-- Extracto del documento --
● ● ● ● ● ● ●
Esta es una simple anécdota para ilustrar lo que nos pasa a todos de vez en cuando. También a usted, estimado lector. A diario vivimos situaciones en las que, a base de tantas decisiones y desafíos que se nos presentan, debemos responder acudiendo a los prejuicios o a la intuición. Pues bien, hoy es uno de esos días. Solo que no tenemos en nuestras manos decidir sobre qué hacemos esta noche, con quién entablamos conversación o si compramos dos o tres kilos de plátanos. España vota, nada menos que para otros cuatro años (curioso, cuando todo hoy es mucho más rápido y móvil que al inicio de la transición; sería interesante hacer como los australianos, que votan cada tres años), y por primera vez los españoles no deciden entre dos opciones, sino entre cuatro. Por cierto, no deja esto de ser bipartidismo, aunque sea compuesto.

Mucha gente se quedará hoy en casa, incapaz de ver grandes diferencias entre cuatro partidos socialdemócratas (algunos obviamente más picantes que otros, los otros más disimulados que algunos) tras una campaña muy superficial y dada al espectáculo televisivo. Serán millones de personas los que dejen que los demás decidan por ellos, lo cual nunca dejará de sorprenderme. Este tipo de personas, por lo general, desconfía de cualquier político, sea del partido que sea, porque les parece más cómodo pensar que todo va a seguir exactamente igual ocurra lo que ocurra. Pero esto, desgraciadamente, es como si tirásemos toneladas de pilas alcalinas al mar arguyendo que mañana, al fin y al cabo, las olas van a abatirse sobre la playa con la misma intensidad, como si nunca hubiera pasado nada, y sin tener en cuenta la alta contaminación.

Pero también están los que, creyendo que con solo depositar su voto mañana, cumplirán al 100% con su responsabilidad. Y esto no es siempre así. Aunque esto no es exclusivo de España, sí es verdad que en el país del Qué dirán de Larra, las elecciones se despachan especialmente con las entrañas. En España generalmente siempre se ha votado en contra, o con la razón de un simple eslogan. La gente acude a votar rebosando de prejuicios y de frases o sueños que no son difíciles de encontrar en televisión. La opinión propia es tan escasa como la lluvia de julio. Pero es que entre aquel grupo reducidísimo que nos queda de gente que vota con cabeza, muchos lo hacen pensando en sí mismos, sin importarle el rol importante que tiene su alrededor. Y por supuesto que es legítimo que uno mire al fin y al cabo por su bolsillo, pero no se puede votar al Partido de las Flores y enemistarse con el Partido de los Camiones teniendo en cuenta que son los camiones los que traen el abono para sus flores. En mi opinión, la partición de un Estado como España en 17 autonomías, muchas de cuyas regiones antes nunca existieron, ha favorecido ese desentendimiento de los ciudadanos con deberes y campos que a todos atañen.
● ● ● ● ● ● ●
-- Material proporcionado --
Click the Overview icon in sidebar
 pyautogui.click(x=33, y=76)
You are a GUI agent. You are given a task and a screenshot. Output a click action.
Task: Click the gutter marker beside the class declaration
● ● ● ● ● ● ●
-- Lista de tareas --
A – Por favor, enumera las decisiones cotidianas que el extracto sobre las elecciones en España pone como ejemplo en su primer párrafo.
B – Según el extracto sobre las elecciones en España, ¿cada cuántos años votan los australianos?

-- Soluciones por tarea --
A –
- Qué hacemos esta noche
- Con quién entablamos conversación
- Si compramos dos o tres kilos de plátanos

B – Cada tres años.